Stored dataset items:
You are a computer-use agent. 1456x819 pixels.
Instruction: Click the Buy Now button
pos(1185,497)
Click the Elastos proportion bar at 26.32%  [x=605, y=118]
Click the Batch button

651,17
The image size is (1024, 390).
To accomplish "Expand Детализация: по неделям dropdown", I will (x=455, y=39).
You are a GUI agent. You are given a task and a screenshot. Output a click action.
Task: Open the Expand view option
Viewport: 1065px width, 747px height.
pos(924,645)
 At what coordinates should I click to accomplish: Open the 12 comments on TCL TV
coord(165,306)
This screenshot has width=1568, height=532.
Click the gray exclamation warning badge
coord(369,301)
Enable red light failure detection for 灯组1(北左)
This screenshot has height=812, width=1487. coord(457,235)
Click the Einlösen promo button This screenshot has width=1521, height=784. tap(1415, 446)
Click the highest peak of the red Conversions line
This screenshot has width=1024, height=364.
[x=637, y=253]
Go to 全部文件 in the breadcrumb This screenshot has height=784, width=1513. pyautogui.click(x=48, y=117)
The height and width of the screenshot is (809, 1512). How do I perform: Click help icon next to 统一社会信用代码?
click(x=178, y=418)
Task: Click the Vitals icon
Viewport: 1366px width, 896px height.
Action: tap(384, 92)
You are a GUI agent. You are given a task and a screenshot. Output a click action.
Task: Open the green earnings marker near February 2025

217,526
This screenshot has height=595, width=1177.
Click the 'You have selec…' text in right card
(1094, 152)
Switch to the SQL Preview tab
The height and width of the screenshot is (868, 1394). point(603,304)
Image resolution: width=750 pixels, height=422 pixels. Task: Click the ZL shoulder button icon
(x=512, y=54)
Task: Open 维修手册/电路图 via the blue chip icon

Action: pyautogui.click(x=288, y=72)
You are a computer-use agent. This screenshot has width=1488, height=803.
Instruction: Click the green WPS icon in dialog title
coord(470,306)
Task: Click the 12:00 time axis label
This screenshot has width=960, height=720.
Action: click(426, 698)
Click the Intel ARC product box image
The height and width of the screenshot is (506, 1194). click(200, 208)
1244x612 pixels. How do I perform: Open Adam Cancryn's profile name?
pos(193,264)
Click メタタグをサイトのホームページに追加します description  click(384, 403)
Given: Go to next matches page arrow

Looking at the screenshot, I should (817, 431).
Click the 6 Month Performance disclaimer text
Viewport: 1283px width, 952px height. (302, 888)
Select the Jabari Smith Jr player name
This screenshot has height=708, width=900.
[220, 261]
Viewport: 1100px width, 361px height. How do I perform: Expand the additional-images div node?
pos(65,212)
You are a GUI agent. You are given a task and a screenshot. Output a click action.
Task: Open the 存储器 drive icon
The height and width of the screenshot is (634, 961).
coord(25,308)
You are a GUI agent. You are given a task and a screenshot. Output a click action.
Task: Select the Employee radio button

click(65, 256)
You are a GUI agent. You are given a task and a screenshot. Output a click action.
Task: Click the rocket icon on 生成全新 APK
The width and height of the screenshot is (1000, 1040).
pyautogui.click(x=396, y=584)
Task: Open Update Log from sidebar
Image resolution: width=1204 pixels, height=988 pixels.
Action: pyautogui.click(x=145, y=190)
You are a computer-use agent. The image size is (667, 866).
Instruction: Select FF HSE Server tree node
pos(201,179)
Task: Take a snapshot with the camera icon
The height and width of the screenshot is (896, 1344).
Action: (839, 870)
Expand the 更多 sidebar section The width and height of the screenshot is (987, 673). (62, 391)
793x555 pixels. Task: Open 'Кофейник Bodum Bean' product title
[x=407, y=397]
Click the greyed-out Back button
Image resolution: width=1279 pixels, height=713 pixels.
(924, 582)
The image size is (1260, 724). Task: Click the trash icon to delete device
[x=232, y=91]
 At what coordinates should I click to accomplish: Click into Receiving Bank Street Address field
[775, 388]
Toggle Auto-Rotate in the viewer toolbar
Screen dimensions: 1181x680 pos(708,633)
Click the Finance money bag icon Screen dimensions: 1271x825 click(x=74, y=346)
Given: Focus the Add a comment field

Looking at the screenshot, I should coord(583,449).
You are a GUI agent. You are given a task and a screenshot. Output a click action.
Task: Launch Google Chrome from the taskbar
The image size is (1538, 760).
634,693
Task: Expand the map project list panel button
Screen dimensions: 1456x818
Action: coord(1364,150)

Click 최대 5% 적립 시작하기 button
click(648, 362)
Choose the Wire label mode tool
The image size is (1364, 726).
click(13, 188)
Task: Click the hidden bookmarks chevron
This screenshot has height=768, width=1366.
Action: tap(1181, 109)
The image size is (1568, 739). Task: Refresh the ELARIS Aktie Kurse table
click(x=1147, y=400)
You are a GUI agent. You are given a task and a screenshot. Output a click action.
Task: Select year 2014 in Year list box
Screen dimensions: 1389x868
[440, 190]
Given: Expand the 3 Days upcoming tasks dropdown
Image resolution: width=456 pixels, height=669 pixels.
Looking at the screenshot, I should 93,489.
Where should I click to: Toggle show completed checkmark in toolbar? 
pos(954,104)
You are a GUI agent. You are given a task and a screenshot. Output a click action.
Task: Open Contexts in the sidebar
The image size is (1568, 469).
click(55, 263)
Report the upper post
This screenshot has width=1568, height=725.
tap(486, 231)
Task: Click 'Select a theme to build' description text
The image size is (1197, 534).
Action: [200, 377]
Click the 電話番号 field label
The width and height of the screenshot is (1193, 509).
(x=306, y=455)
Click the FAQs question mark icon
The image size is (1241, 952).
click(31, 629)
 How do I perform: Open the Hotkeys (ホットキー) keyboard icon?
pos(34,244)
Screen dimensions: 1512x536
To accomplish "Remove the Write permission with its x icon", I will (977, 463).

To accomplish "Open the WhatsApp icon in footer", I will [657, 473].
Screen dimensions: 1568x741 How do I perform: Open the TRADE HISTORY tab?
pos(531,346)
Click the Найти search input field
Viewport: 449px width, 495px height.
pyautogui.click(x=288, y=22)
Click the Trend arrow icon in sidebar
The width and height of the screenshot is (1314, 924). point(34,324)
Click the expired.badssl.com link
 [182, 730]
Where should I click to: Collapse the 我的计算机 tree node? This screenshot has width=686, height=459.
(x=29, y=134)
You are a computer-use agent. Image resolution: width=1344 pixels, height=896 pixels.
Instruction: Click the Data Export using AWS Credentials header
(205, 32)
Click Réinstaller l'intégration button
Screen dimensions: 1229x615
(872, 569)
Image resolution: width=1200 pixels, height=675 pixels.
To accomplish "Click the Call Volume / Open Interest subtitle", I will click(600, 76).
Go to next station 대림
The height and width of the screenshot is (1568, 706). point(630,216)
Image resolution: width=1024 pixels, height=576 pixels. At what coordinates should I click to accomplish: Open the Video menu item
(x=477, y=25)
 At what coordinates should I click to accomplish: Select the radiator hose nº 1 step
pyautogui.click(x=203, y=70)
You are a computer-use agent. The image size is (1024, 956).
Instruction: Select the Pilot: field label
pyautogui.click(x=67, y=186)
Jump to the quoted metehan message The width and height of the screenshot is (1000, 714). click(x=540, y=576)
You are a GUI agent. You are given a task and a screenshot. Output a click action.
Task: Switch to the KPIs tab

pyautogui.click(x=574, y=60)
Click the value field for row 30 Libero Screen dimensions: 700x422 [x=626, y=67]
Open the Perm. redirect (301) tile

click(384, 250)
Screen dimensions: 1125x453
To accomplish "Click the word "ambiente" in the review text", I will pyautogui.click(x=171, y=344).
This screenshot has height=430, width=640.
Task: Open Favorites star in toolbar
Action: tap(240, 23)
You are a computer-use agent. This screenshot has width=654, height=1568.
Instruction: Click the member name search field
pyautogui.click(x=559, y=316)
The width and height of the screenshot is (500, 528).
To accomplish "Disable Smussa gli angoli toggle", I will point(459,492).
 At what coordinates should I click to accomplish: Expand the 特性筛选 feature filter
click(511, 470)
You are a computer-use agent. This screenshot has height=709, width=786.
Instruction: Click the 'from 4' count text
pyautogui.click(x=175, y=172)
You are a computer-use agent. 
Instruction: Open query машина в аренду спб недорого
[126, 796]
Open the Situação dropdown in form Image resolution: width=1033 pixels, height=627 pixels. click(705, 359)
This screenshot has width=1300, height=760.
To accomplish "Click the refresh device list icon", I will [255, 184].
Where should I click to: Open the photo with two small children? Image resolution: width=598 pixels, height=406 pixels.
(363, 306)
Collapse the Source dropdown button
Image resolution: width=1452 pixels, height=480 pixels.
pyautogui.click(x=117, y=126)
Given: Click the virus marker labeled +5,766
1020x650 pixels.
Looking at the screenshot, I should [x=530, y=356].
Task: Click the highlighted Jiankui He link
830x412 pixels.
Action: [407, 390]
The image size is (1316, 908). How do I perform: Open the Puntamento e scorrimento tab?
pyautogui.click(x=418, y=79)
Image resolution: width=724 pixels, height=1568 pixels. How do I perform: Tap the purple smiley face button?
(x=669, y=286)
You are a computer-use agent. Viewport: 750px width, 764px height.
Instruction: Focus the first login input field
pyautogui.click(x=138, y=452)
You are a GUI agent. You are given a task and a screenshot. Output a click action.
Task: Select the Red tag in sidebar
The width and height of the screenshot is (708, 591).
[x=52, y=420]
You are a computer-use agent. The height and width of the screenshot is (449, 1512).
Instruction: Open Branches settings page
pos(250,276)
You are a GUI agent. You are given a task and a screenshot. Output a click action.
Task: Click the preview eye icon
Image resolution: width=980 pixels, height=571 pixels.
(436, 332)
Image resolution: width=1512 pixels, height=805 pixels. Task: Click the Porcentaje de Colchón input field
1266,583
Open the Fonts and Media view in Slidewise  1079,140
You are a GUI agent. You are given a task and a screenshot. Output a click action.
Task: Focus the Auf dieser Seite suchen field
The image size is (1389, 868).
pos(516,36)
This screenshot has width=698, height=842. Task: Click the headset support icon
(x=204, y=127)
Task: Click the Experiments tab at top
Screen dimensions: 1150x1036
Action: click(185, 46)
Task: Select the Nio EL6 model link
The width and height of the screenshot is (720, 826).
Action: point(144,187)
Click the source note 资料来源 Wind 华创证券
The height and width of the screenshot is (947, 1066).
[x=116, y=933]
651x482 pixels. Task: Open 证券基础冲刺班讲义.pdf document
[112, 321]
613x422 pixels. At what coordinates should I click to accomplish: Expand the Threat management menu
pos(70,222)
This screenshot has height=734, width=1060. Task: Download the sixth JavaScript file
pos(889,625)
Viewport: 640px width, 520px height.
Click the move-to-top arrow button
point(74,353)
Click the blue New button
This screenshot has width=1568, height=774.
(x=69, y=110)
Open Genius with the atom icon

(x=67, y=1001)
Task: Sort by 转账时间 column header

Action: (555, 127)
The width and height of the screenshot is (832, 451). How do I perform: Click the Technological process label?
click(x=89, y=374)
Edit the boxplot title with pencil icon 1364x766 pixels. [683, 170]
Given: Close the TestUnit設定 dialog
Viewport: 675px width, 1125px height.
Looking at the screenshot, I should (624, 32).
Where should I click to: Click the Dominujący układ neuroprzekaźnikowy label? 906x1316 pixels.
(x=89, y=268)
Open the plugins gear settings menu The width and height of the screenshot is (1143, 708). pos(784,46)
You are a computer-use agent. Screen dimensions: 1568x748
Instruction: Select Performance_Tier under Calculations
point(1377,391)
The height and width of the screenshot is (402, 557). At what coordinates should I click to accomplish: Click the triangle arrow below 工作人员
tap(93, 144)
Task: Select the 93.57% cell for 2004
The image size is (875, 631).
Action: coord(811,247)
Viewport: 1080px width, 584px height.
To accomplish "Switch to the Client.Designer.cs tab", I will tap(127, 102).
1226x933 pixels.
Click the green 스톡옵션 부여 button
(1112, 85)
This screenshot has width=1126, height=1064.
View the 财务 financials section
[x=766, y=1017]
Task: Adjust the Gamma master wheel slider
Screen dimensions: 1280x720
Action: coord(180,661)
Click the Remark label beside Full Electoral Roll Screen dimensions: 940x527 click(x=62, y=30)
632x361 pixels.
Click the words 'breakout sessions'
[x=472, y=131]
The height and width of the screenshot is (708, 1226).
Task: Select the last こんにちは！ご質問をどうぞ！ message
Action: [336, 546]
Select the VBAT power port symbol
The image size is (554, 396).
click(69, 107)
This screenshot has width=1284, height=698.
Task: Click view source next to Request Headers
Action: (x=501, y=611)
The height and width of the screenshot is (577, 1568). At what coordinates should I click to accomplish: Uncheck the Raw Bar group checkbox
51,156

▸ What to do: Show every line from the entries above in which the word "dropdown" appears.

▸ Result for this task:
To accomplish "Expand Детализация: по неделям dropdown", I will (x=455, y=39).
Given: Expand the 3 Days upcoming tasks dropdown
Open the Situação dropdown in form Image resolution: width=1033 pixels, height=627 pixels. click(705, 359)
Collapse the Source dropdown button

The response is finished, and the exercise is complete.